El presidente de Estados Unidos, Donald Trump, lanzó este viernes una advertencia directa contra el gobierno de Irán, asegurando que sus fuerzas militares ejecutarán un ataque “muy duro” durante la próxima semana. Estas declaraciones ocurren en un contexto de máxima tensión bélica, tras días de intercambios de fuego y una parálisis en las rutas comerciales de energía en el Medio Oriente.
Desde la Casa Blanca, el mandatario estadounidense enfatizó que la planificación de esta nueva ofensiva responde a la necesidad de neutralizar las capacidades defensivas iraníes. Trump señaló que el golpe previsto para los próximos días carece de precedentes en la actual campaña, buscando forzar un cambio en la postura de Teherán respecto al bloqueo de suministros.

Por su parte, el gobierno de Irán manifestó recientemente su intención de no atacar a sus países vecinos, enfocando sus operaciones exclusivamente contra los activos de la coalición encabezada por Washington.
La retórica agresiva contra Irán coincide con una decisión estratégica en el mercado de hidrocarburos. El gobierno de Estados Unidos autorizó una reducción en las sanciones que pesaban sobre el petróleo ruso, permitiendo que naciones aliadas compren crudo a Moscú.
Esta medida técnica intenta mitigar el desabasto provocado por el cierre del Estrecho de Ormuz, reconociendo que la guerra interrumpió el flujo tradicional de energía y puso en riesgo la estabilidad operativa de las economías occidentales.

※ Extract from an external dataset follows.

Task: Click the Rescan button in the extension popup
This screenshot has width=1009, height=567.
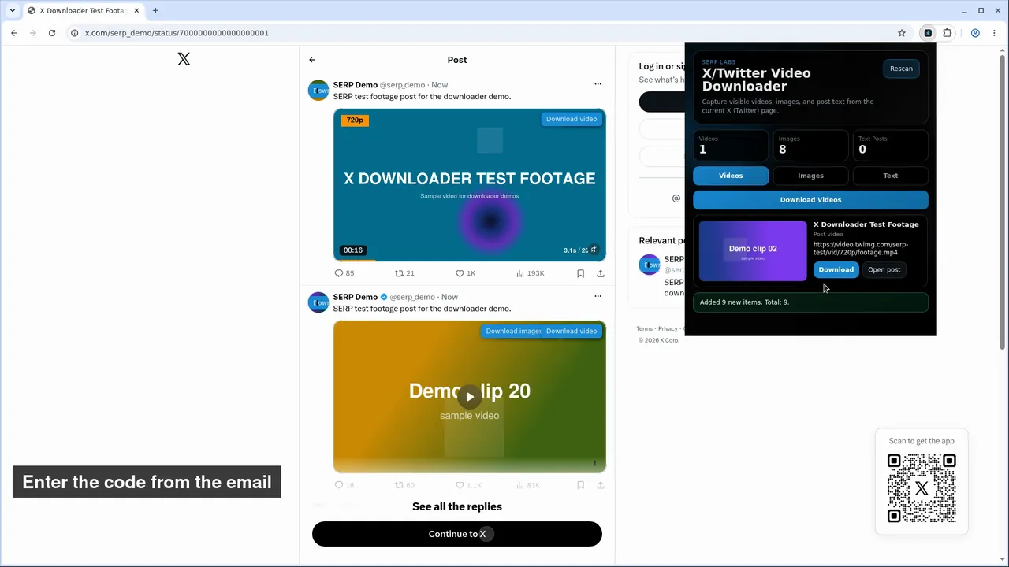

En medio de los preparativos para la ofensiva de la próxima semana, fuentes cercanas a las investigaciones internacionales señalan una probable responsabilidad de las fuerzas estadounidenses en un ataque previo contra una escuela en Irán.
Aunque el Pentágono mantiene bajo reserva los detalles operativos, diversos reportes indican que proyectiles de origen norteamericano causaron daños a infraestructura civil y víctimas no combatientes, lo que incrementó el rechazo de la población local hacia la intervención extranjera.